Why I’m Glad I Continued To Run When I Was Ready To Give Up.
Sunday will mark the 3 year anniversary of my first ever outdoors training run.
At the time I was terrified of running outdoors. I remember seeing runners all of the time in town and just being intimidated by their determination.
I was not one of them and I was never ever gonna be one of them.
So this is the Garmin Connect log of my first ever run. Be prepared to laugh.
I was trying to make it home from the gym but broke down after a mile.
Negativity was raging within with each and every step. I knew it was too much of a tall order to become a proper runner.
I wasn’t even a jogger let alone a runner for God’s sake!
I was a fucking asshole for even thinking that I could run a 5k let alone the marathon I’d signed up for that was happening in less than 5 months time.
What had I done?
Well it turns out the run wasn’t so disastrous after all.

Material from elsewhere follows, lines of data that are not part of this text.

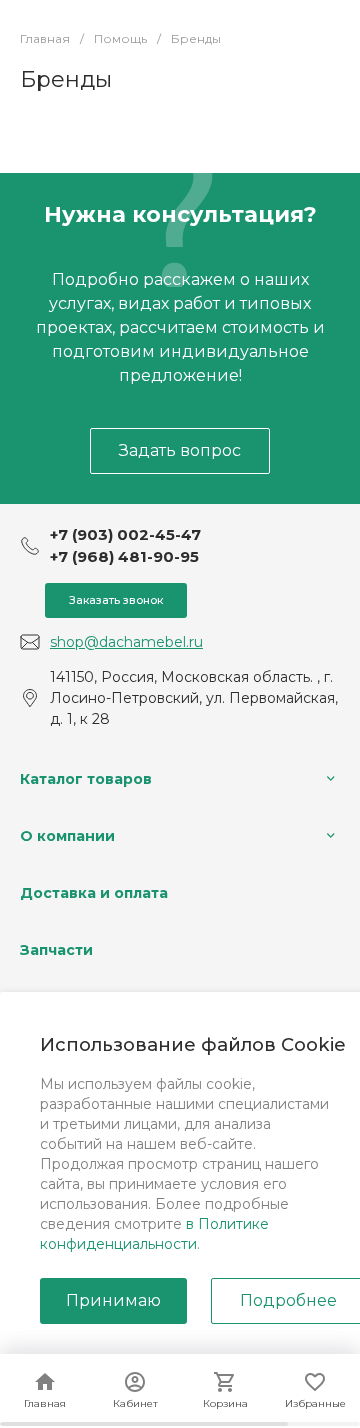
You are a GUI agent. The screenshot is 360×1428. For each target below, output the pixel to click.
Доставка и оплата (94, 893)
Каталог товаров (86, 779)
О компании (67, 836)
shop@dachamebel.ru (126, 642)
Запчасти (56, 950)
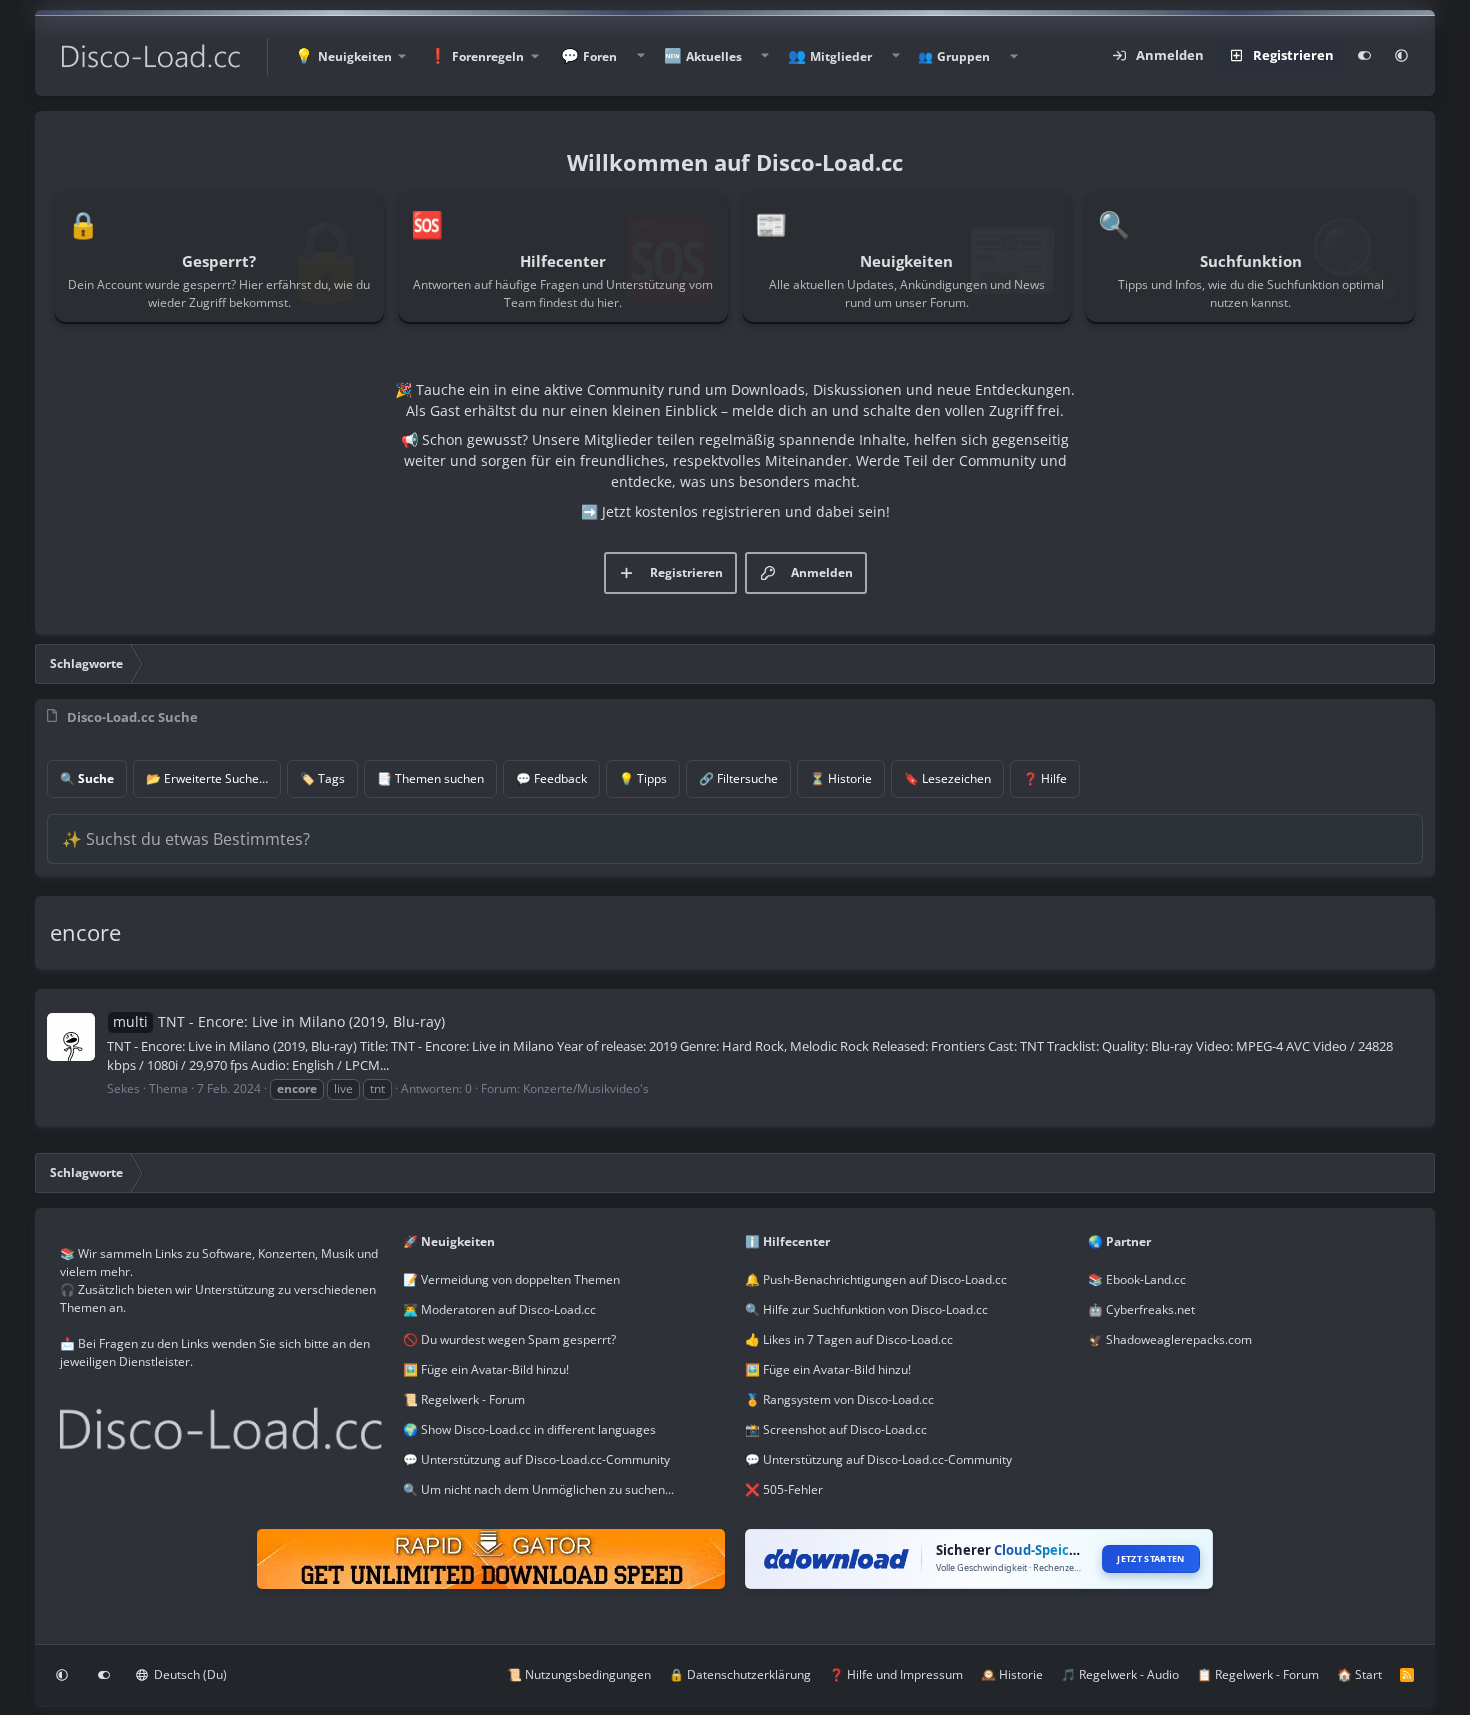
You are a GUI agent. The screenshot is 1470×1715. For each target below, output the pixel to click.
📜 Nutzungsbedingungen (579, 1674)
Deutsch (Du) (189, 1674)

Sure, I wanted to quit in embarrassment immediately after it. My lungs hurt like hell, as did my bruised ego.
But you know what? I tried again. I made another attempt at running home from the gym, but this time took it easier and listened to how my body was responding.
And I got there. 1.5 miles in 18 minutes. I didn’t record it on my Garmin as I was so self conscious of seeming slow at the time.

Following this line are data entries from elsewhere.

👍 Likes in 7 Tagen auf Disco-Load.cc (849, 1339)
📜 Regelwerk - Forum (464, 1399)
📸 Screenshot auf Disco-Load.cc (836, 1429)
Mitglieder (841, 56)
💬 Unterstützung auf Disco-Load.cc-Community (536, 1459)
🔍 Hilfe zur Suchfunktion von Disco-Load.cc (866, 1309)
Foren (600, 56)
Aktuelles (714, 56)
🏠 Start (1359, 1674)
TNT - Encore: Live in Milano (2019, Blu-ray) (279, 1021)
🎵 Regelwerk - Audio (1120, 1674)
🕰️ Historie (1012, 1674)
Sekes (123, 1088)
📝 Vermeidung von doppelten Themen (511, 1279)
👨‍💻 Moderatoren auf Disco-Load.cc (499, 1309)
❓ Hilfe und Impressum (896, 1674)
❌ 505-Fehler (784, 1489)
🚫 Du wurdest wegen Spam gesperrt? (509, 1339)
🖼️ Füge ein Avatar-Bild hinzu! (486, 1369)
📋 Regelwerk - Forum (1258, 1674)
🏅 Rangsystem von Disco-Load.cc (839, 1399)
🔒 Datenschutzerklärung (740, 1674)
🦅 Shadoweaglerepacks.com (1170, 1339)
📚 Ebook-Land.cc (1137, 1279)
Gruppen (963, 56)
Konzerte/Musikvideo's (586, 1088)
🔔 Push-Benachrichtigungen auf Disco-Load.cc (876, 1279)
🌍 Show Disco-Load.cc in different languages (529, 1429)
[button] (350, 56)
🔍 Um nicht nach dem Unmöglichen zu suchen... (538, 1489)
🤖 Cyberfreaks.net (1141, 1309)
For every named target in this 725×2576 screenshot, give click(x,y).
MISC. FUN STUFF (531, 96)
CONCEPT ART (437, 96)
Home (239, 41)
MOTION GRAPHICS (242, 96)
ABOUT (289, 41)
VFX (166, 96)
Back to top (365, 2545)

Why is all of this important?
That one decision to try again has led to me running 1 ultramarathon, 6 full marathons and 17 half marathons.
At the time the decision to run again didn’t seem like it would lead to anything great.
At the very least it has led to many, many medals.
When running was tough, all I could think of was the pain in my lungs and in my mind.
By the time I’d completed my 2nd ever training run, all of that pain that seemed to be inescapable had disappeared.
The pain that you associate with running will only stay for as long as you let it. You can get rid of it by trying again and succeeding.
Redefining what you think is possible.
So here I am almost 2 weeks after the Vegas Marathon with a bruised ego and memories of the seemingly never ending last 6 miles.
Those miles did end. I got through it.
My body is healing again, as is my mind. I’m determined not only to recover, but return even fucking stronger than before.
I’ve set myself a new goal. One that appears to be as impossible as running a marathon did 3 years ago.
I’m gonna run the London to Brighton 100km Challenge that’s happening at the end of May.
It’s completely new territory for me but I’m certain this isn’t gonna be as bad as my 50k.
I will train for it. I will succeed. Fuck the doubter in my mind.